As the U.S. remains locked in a debate over asylum seekers from Central America, lawyers and advocacy groups say they are seeing an alarming uptick in deportations to the African nation of Eritrea — a country that President Donald Trump’s government acknowledges arbitrarily imprisons and tortures its own citizens.
The plight of Eritrean refugees, while relatively small, strikes at the heart of the ongoing dispute in America over who is entitled to seek refuge within its borders, and what to do with people who are already here.
Eritreans in the U.S. whose bids for asylum have been denied say they fear that deportations are akin to a death sentence, immigration attorneys told ABC News.
Zeresenay Ermias Testfatsion, a 34-year-old Eritrean whose asylum claim was rejected, was found dead last year in a shower area at a detention holding area during a layover at Cairo’s international airport en route to East Africa. U.S. Immigration and Customs Enforcement said his death was an “apparent suicide.”
“He explained to the U.S. government, if he gets deported, the Eritrean government will imprison him and torture him, all that kind of stuff,” his close friend in the Washington area, Tesfom Debesai, told ABC News. “If he went back to this country, something was going to happen to him.”
President Trump has primarily focused on migrants and asylum-seekers from Central America, which advocates say deflect attention from the plight of Africans and others seeking refuge in the United States.
“I think certainly on the ground, we see all the communities in our state and folks who we serve across the board … impacted by administration policies,” Tim Warden-Hertz, an attorney at the Northwest Immigrant Rights Project in Seattle, told ABC News
Eritrea’s authoritarian government tortures, forcibly disappears, and indefinitely detains its citizens, who lack an array of civil rights and freedoms, according to the State Department’s 2018 report on human rights in the country. Human rights groups say it also uses extortion and threats of violence to compel its nationals residing abroad to pay a 2% income tax before they can obtain basic services.
Nearly half a million Eritreans have fled in recent years, with many of them escaping indefinite military service that the United Nations has said amounts to mass enslavement, and tight restrictions on leaving. Some have made their way to ports of entry on the United States’ southern border with Mexico and claimed asylum — only to have American immigration courts deny them refuge.
Eritrea, which borders Ethiopia, Djibouti and Sudan in the Horn of Africa, has for years refused to provide U.S. immigration authorities with the documents needed to repatriate Eritreans, and those who are denied asylum can end up in a state of limbo.
To force Eritrea’s hand, in September 2017, the Department of Homeland Security announced that it would stop issuing a wide range of U.S. visas to Eritreans. Since then, the number of Eritreans deported has spiked by over 50%, an increase ICE has attributed to the heightened pressure.
The U.S. deported about 62 Eritreans in the year since the sanctions announcement, and an ICE spokesperson told ABC News that at least a dozen more people have been deported since October.
The America Team for Displaced Eritreans, an advocacy group, told ABC News that, over the years, it had tracked scores of cases of Eritreans fighting to stay in the United States.
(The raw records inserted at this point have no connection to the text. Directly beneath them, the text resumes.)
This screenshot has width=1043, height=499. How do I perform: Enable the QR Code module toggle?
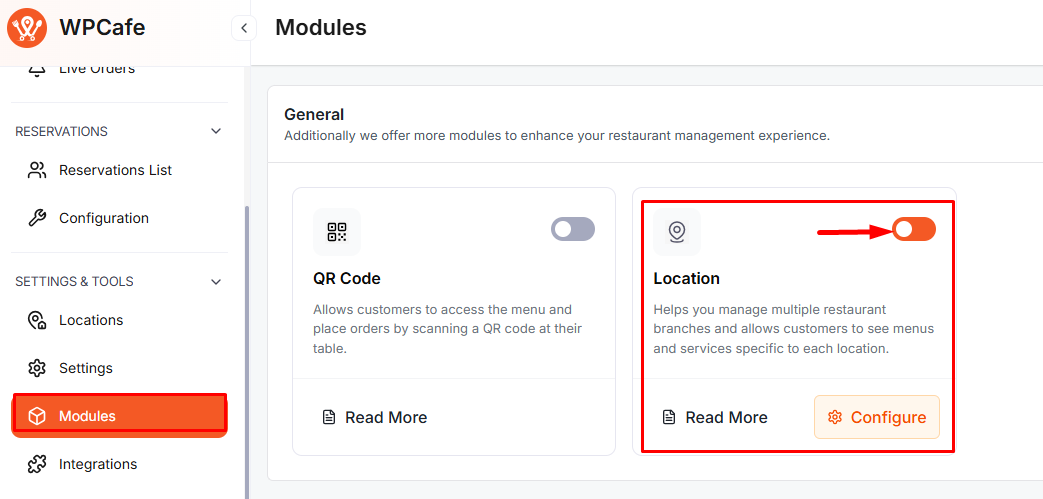click(573, 229)
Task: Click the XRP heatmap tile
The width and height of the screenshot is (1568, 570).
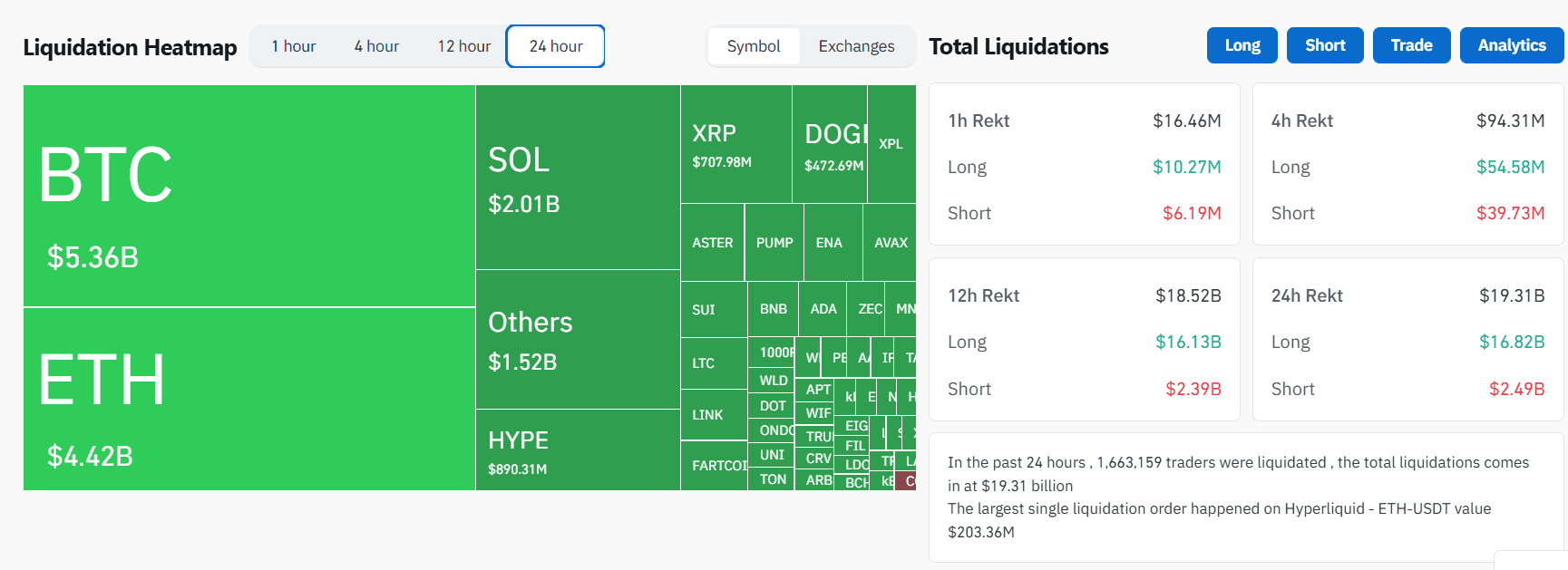Action: (x=735, y=144)
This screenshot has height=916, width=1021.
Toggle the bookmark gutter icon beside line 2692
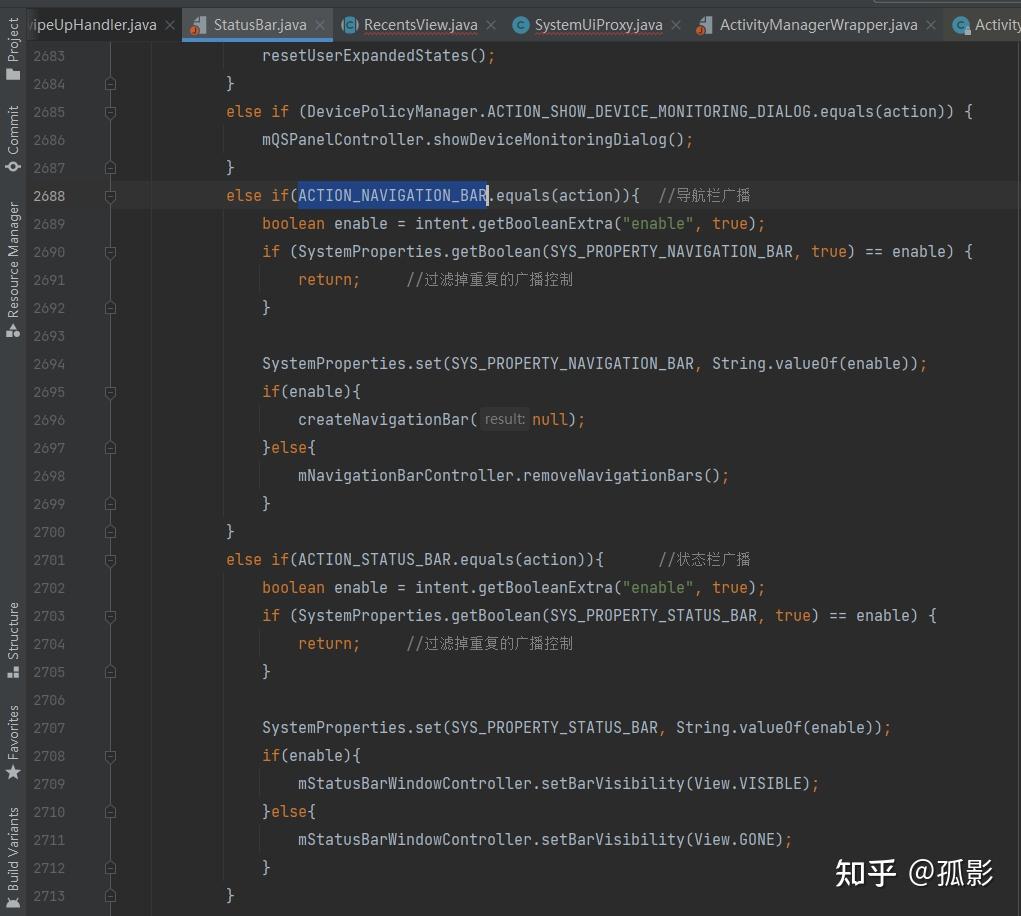111,308
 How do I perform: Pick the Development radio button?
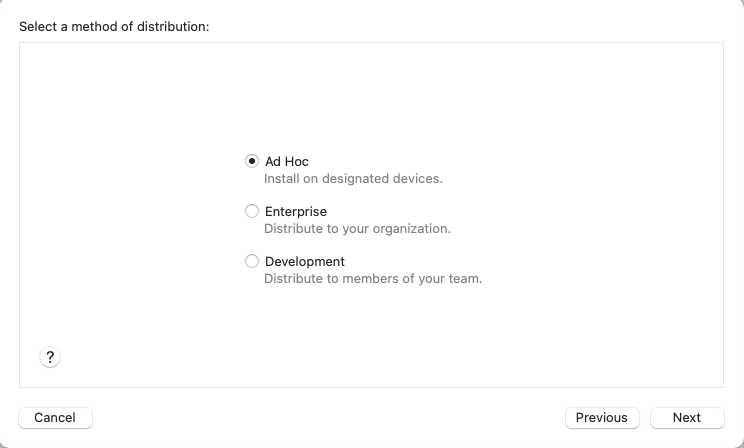pyautogui.click(x=252, y=261)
As of last month, there were 936 Eritreans in the U.S. who had been ordered deported but who were not detained, including 147 convicted criminals, according to an ICE official.
As the United States pushes to accelerate deportations, several immigration attorneys who work with Eritreans told ABC News that individuals who go before U.S. immigration judges without a legal assistance might struggle to counter claims that the human rights situation in their home country has improved. There is no guarantee to a lawyer in U.S. immigration courts.
“That is the climate that we are living in, especially under the Trump administration,” said one immigration attorney, who requested anonymity out of fear of reprisal from Eritrea. “I’m seeing just the craziest arguments being made — decisions, rulings that place people’s lives in danger.”
The Eritrean embassy in Washington did not respond to multiple requests for comment, and the State Department referred questions about Eritrea’s cooperation with the U.S. to ICE. The Department of Homeland Security, which oversees ICE, also referred questions to the agency.
The brother of one Eritrean man facing deportation, who requested anonymity for fear of retaliation by Eritrean and American authorities, told ABC News that he worries that if his brother is forced to return home, he will never see him again.
His brother had been conscripted into the country’s notorious “national service” and was tortured repeatedly after refusing an order to shoot at someone who was trying to escape. He escaped across the border to Sudan and eventually made his way to a port of entry on the U.S.-Mexico border in 2016, but his asylum claim was later denied. He is now being held in ICE detention.
“In the past, he was going in and out… of the prison. And got tortured, got beaten up,” he said of his brother. “But this time, he will not make it out [of Eritrea] alive.”